In this article, best practices will be defined for the Native Backup/Restore and AWS data migration service.

Native Backup/Restore is straightforward

The database is backed up to a file that is uploaded to S3. Then a stored procedure is called passing as basically bucket name and the file name and AWS restores it.

Enable compression

Backup compression should be enabled.

Compression algorithms have gotten better, they do not consume as much CPU as in the older versions. If the compression ratios are good, this can save storage costs and perform significantly faster on restoring huge databases (like 9TB in size).

Shrink Transaction Log

We also recommend shrinking the transaction log file before a backup. It will save time when instant file initialization should run.

Use Encrypt Storage

Even if an instance is not running on encrypted storage, if Transparent Data Encryption (TDE) is not used, you can just pass an additional parameter to the stored procedure and it will get encrypted.

Database Migration Service

AWS Database Migration Service (DMS) helps migrate databases to AWS. The source database remains fully operational during the migration, minimizing downtimes.

It uses CSC (Change data capture) technology and reads the SQL Server transaction log to extract DML. Then it applies to the target.

Through the parameters, DMS lets to do a full database backup restore and then tell DMS to start applying changes from a particular log sequence number (LSN) in Microsoft SQL Server.

The service is essentially just reading tables, creating cursors on target, and bulk inserting.

Change Maximum number of tables to load in parallel

By default, AWS DMS loads eight tables at a time.

To change this number in the AWS Management Console, open the console, choose Tasks, choose to create or modify a task, and then choose Advanced Settings. Under Tuning Settings, change the Maximum number of tables to load in parallel options.

Increase this number when using a very large replication server (dms.c4.xlarge or larger instance) to boost performance. However, if your replication server is relatively small (such as a dms.t2.medium), we recommend that you reduce the number of tables loaded in parallel.

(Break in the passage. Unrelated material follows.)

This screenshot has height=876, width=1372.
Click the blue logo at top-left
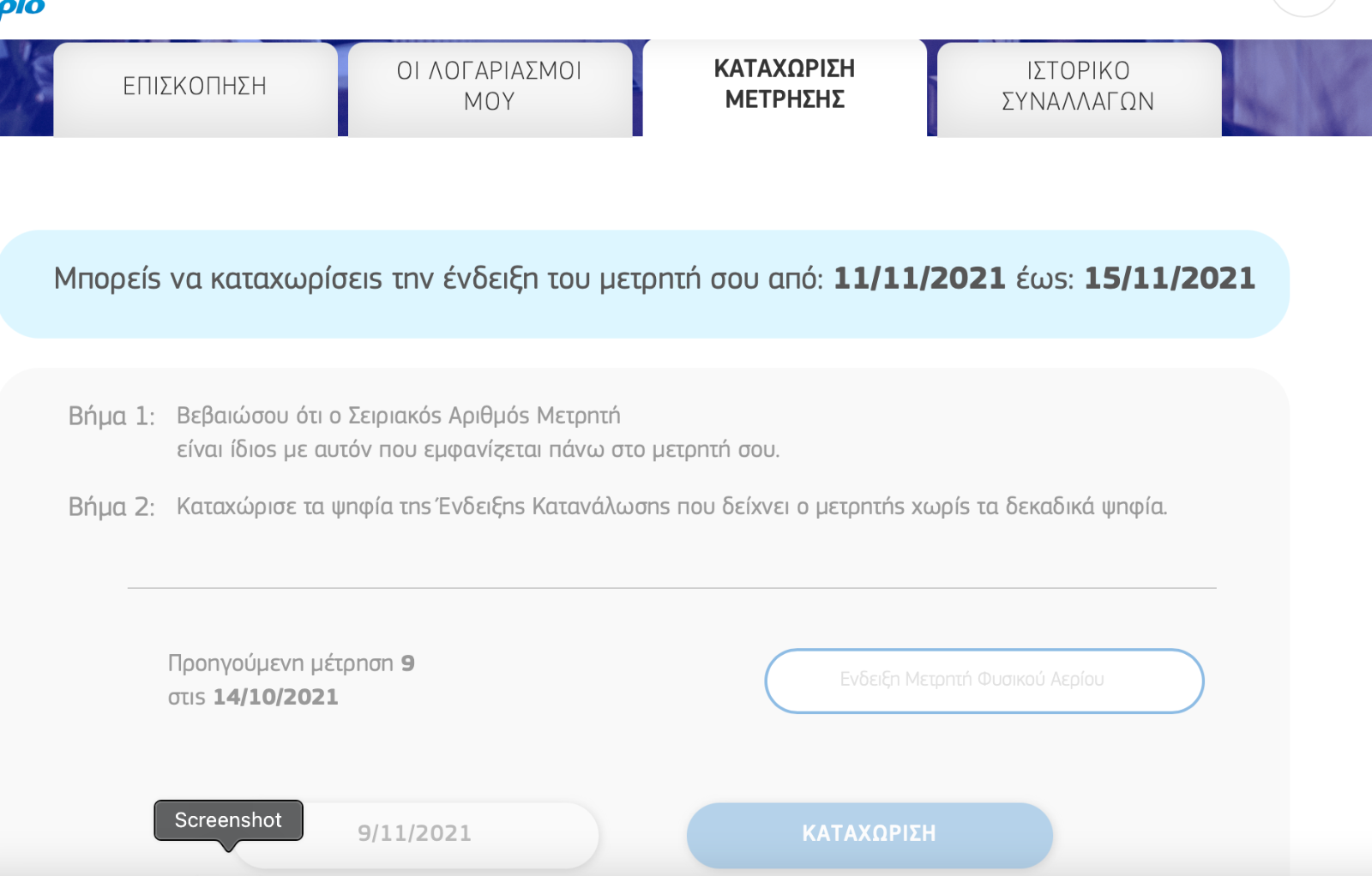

Disable Transaction Logging and Backups

When migrating to an Amazon RDS database, disable backups and Multi-AZ on the target until you’re ready to cut over. Similarly, when migrating to non-Amazon RDS systems, disabling any logging on the target until after cutover is usually an excellent choice.

Optimizing Change Processing

AWS Database Migration Service processes change in a transactional mode (by default) which preserves transactional integrity.

If you can afford temporary lapses in transactional integrity, you can use the batch optimized apply option instead. This option efficiently groups transactions and applies them in batches for efficiency.

Using the batch optimized apply option almost always violates referential integrity constraints, so disable these during the migration process and enable them again as part of the cutover process.